Convoqué en Égypte, il eut plusieurs démêlés avec la justice en raison de ses opinions. Il fut notamment incarcéré à de nombreuses reprises au Caire et à Alexandrie. L’une des questions qui lui coûta particulièrement cher fut celle de la visite du tombeau du Messager de Dieu, qu’il jugea illicite et dangereuse car pouvant dégénérer en culte du Prophète et donc en paganisme. L’opinion majoritaire était que la visite du Messager de Dieu est un acte méritoire car participant de la revivification de la foi. Accusé d’hérésie, il fut emprisonné de nouveau, dans la citadelle de Damas cette fois-ci, d’où il ne ressortit que pour être inhumé dans sa tombe. Il fut également jugé pour ses positions plus souples en matière de divorce qui rétrécissaient le nombre de cas où le divorce devenait effectif, et ce, dans un souci de préserver la structure familiale. On l’accusa de vouloir faire cohabiter illégalement des couples divorcés.
En plus de son érudition et de son attachement à enjoindre le bien et à réprouver le mal, l’Imâm Ibn Taymiyah se distingua par de nombreuses vertus morales. Il était prodigue et généreux, versé dans l’adoration et l’invocation de Dieu, profondément attaché à la récitation du Coran. Il se levait toutes les nuits pour prier et en profitait pour demander à Dieu de l’aider à trouver la Vérité. Il implorait : « Ô Seigneur de Gabriel, de Michaël et de Rafaël, Créateur des cieux et de la terre, Connaisseur de ce qui est connu et de ce qui est inconnu, c’est Toi qui juge entre Tes Serviteurs de ce en quoi ils divergent. Guide-moi, par Ta Grâce, vers la Vérité. C’est Toi qui guides qui Tu veux vers le droit chemin ». Il était par ailleurs d’une piété exemplaire, d’un ascétisme profond malgré ses richesses, d’une modestie incomparable, lesquelles qualités faisaient de lui un personnage charismatique. Il forçait la crainte et le respect de tous, y compris des sultans et des rois ennemis.

Le problème —
D'après l'extrait sur Ibn Taymiyah, dans quelle citadelle fut-il emprisonné après avoir été accusé d'hérésie ? Le matériel ci-dessous n'a aucun lien avec l'extrait.

Échantillon de données —

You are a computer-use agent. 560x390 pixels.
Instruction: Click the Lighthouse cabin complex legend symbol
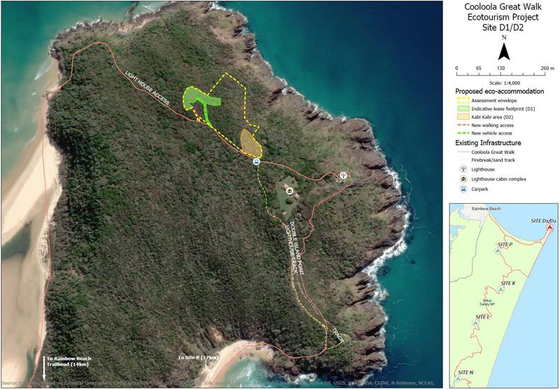(463, 179)
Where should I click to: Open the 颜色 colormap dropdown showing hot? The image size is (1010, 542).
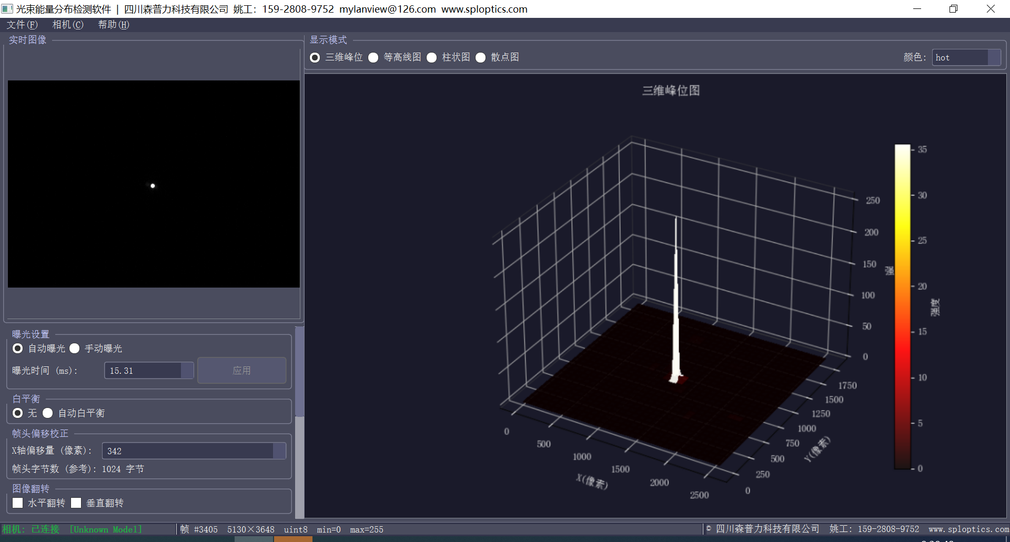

Résultat obtenu —
Dans la citadelle de Damas.